Die Antwort ist in unterschiedlichen Basisniveaus der Wahlbeteiligung zu suchen. Die Wahlbeteiligung ist in den Ländern Zentral- und Osteuropas nicht nur bei Europawahlen im Schnitt niedriger als in den etablierten Demokratien des (mittleren und nördlichen) Westens, sondern auch bei nationalen Hauptwahlen. Hatte der Enthusiasmus über die gerade vollzogene Demokratisierung bei den Gründungswahlen 1989/90 noch für eine sehr hohe Wahlbeteiligung gesorgt, so ist diese aus einer Reihe von Gründen überall bei den nachfolgenden Urnengängen stark gesunken. Hierin drückt sich durchaus auch aus, dass die Bürger die neue Freiheit, sich nicht zu beteiligen, genutzt haben. Viele sahen das nach der forcierten Massenmobilisierung des sozialistischen Autoritarismus als Errungenschaft an.

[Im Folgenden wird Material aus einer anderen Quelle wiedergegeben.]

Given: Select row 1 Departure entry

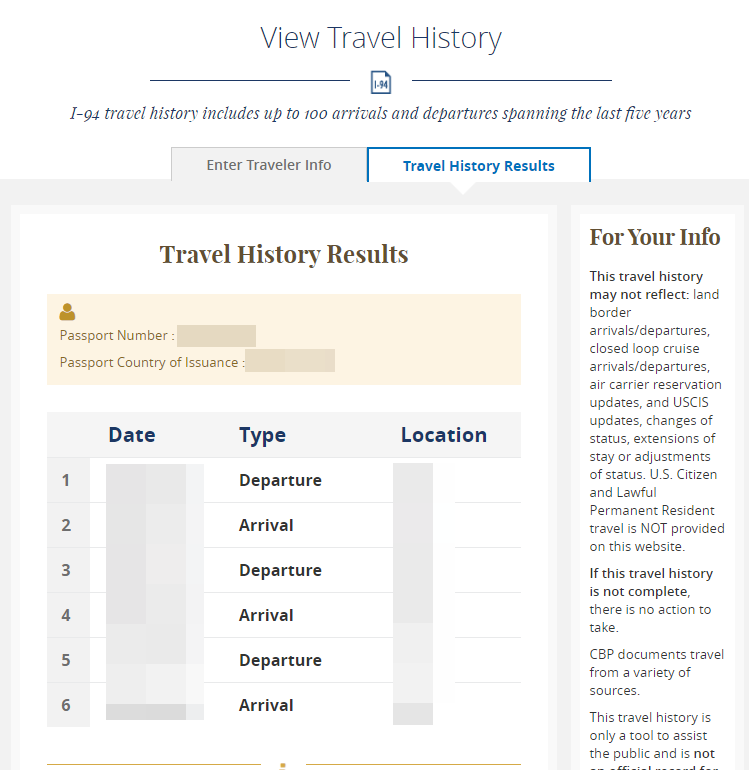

Die andauernden ökonomischen Schwierigkeiten, die um sich greifende Unzufriedenheit mit den Leistungen der jeweiligen nationalen Regierung und die daraus resultierende Enttäuschung der großen Hoffnungen, die sich mit der Demokratisierung verbunden hatten, entfremdeten viele Bürger und hielten sie von der Urne fern. Erschwerend kommt hinzu, dass Bürger osteuropäischer neuer Demokratien stärker als jene im Westen dazu neigen, Unzufriedenheit mit dem Funktionieren der Demokratie im eigenen Land in eine Wahlenthaltung bei Europawahlen zu übersetzen. Die schwachen nationalen Parteiensysteme mit kaum in der Gesellschaft verwurzelten Parteien sind nicht ausreichend mobilisierungsfähig, um diesen negativen Entwicklungen entgegenzuwirken.

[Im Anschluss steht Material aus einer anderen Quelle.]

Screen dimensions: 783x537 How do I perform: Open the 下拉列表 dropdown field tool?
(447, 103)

In Großbritannien liegt die Wahlbeteiligung traditionell deutlich unter dem EU-Durchschnitt. Ist das Ausdruck einer verbreiteten EU-Skepsis?
In Großbritannien ist es in den vergangenen Jahrzehnten auch bei Unterhauswahlen zu einem starken Rückgang der Wahlbeteiligung gekommen. Die inzwischen vergleichsweise geringe Wahlneigung der Briten zeigt sich auch bei Europawahlen. Vergleichende Studien haben gezeigt, dass neben den allgemeinen Faktoren, welche die Wahlbeteiligung auf allen Ebenen des politischen Systems beeinflussen, auch Sonderfaktoren eine Rolle spielen, die nur mit Europawahlen zu tun haben. Die Unterstützung der Europäischen Union gehört zu diesen Faktoren. Grundsätzlich gilt: Die Wahlbeteiligung bei Europawahlen ist dort eher hoch, wo die Bevölkerung der EU vergleichsweise positiv gegenüber steht, und dort vergleichsweise gering, wo EU-Skepsis vorherrscht. Umfragen haben gezeigt, dass Großbritannien zu letzteren Ländern gehört. Freilich ist die EU-Skepsis unter den Bürgern der britischen Insel nicht so ausgeprägt, wie man angesichts der Rhetorik mancher Parteien erwarten könnte. In den südeuropäischen Ländern ist die EU derzeit noch schlechter angesehen.